*QUOTED PASSAGE*:
================

That dragonfly is dead.
David Bowie is gone.
So now is Alan Rickman (who probably would’ve done a bang-up job playing Bowie), too.
Shit goddamnit shit.
And also the familiar, oft-repeated refrain:
Fuck cancer. Times a thousand. Times a million. Times infinity.
Art at its core is, I think, driven by death. It’s there to help us look away from death. Art is there to help us understand it. Art is there to romanticize death — or to stare it square in the face.
And death is also something that motivates artists.
When we’re born, we’re guaranteed two things: one breath and death. Everybody who lives gets those two certain narrative beats to their story, birth, death, born, died. It is not a morbid fantasy to note that I’m going to die and so are you. It’s not a threat. It’s a promise earned by life — that grim balancing of the scales is not reserved for one person over the next, for you but not for me, for the under-served but not the privileged. We all have wildly different journeys but when our time is up it’s like game design: we are all funneled toward the same ending, the same inevitability. Some of our life is about ignoring death and pretending it isn’t there. Some of our life is geared toward trying to prevent death — or, for some, running headlong toward it.

================

*DATA EXTRACT*:

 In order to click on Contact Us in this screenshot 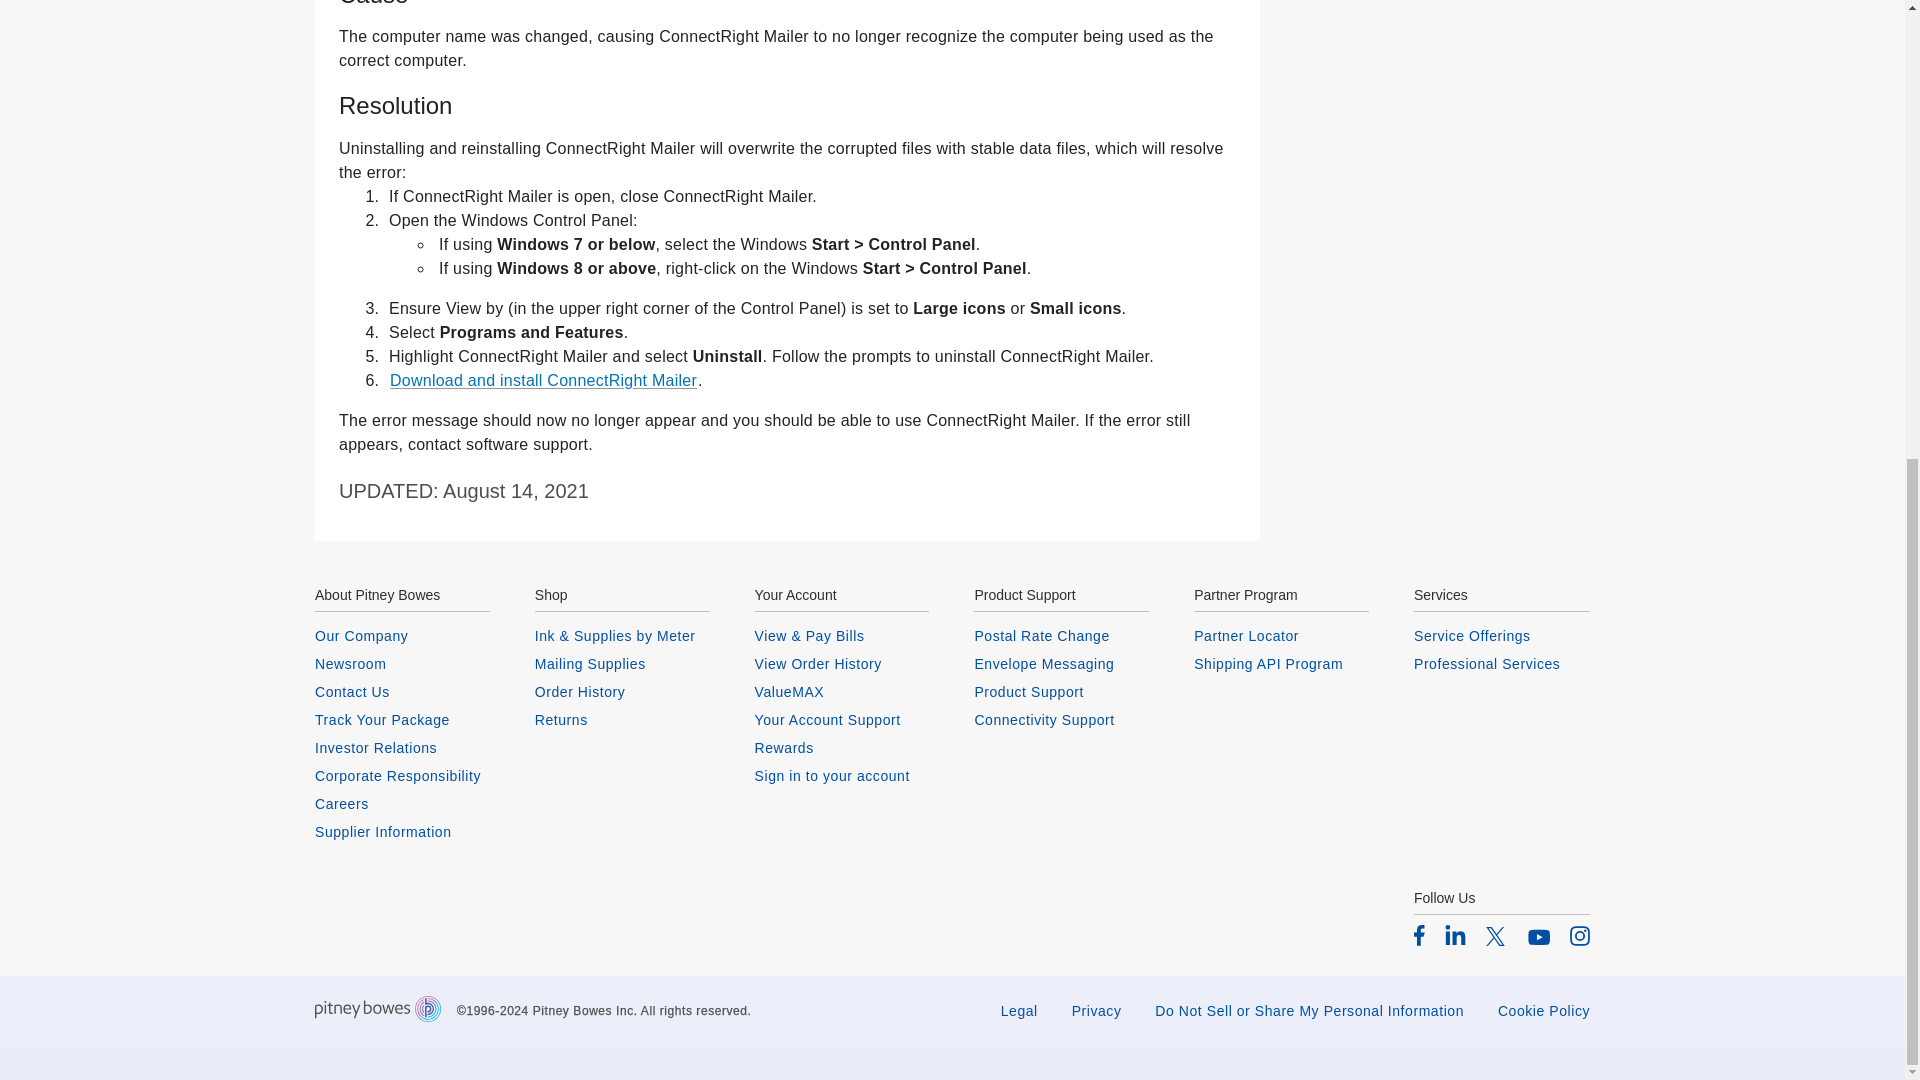, I will do `click(402, 691)`.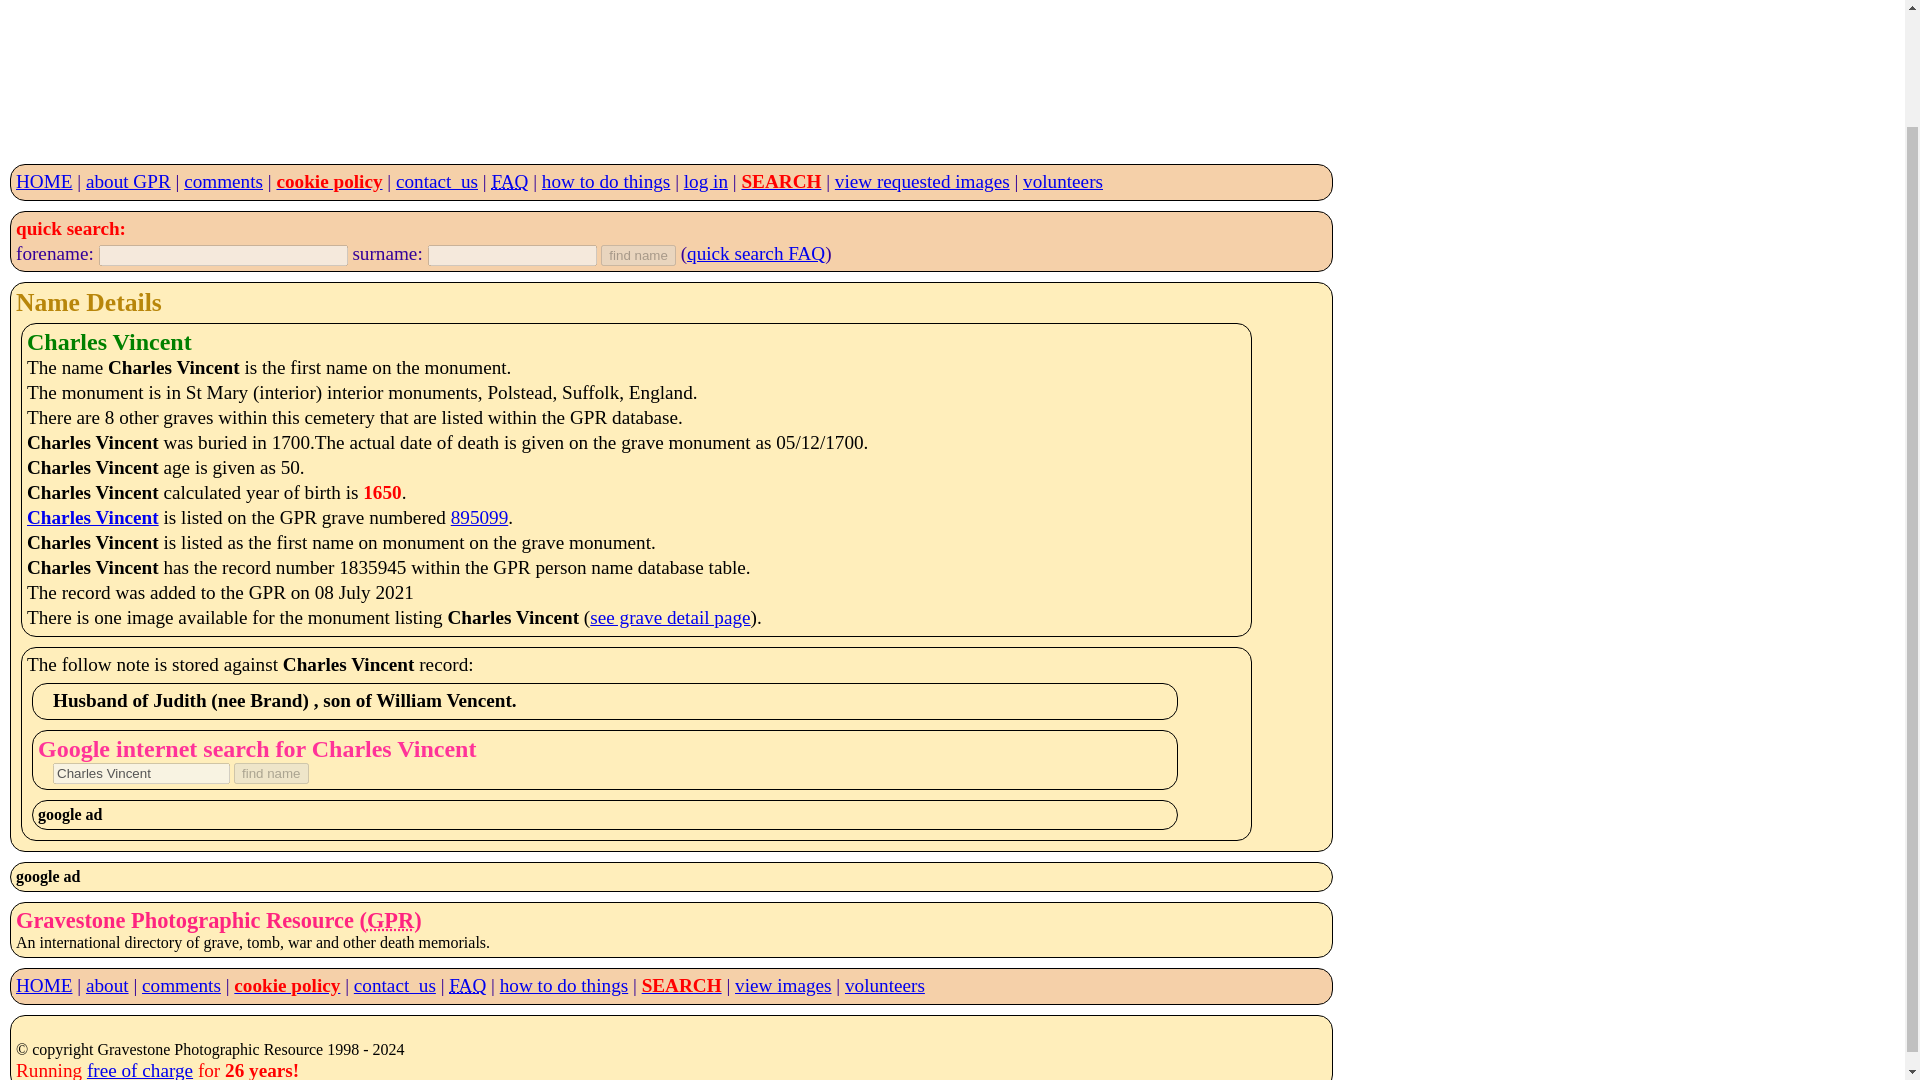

================

*TASK*:
Reproduce the passage from the essay on death and art, starting with "And also the" and going on through "that motivates artists.". The lines above are separate material and have no connection to the essay on death and art.

*RESULT FOR THIS TASK*:
And also the familiar, oft-repeated refrain:
Fuck cancer. Times a thousand. Times a million. Times infinity.
Art at its core is, I think, driven by death. It’s there to help us look away from death. Art is there to help us understand it. Art is there to romanticize death — or to stare it square in the face.
And death is also something that motivates artists.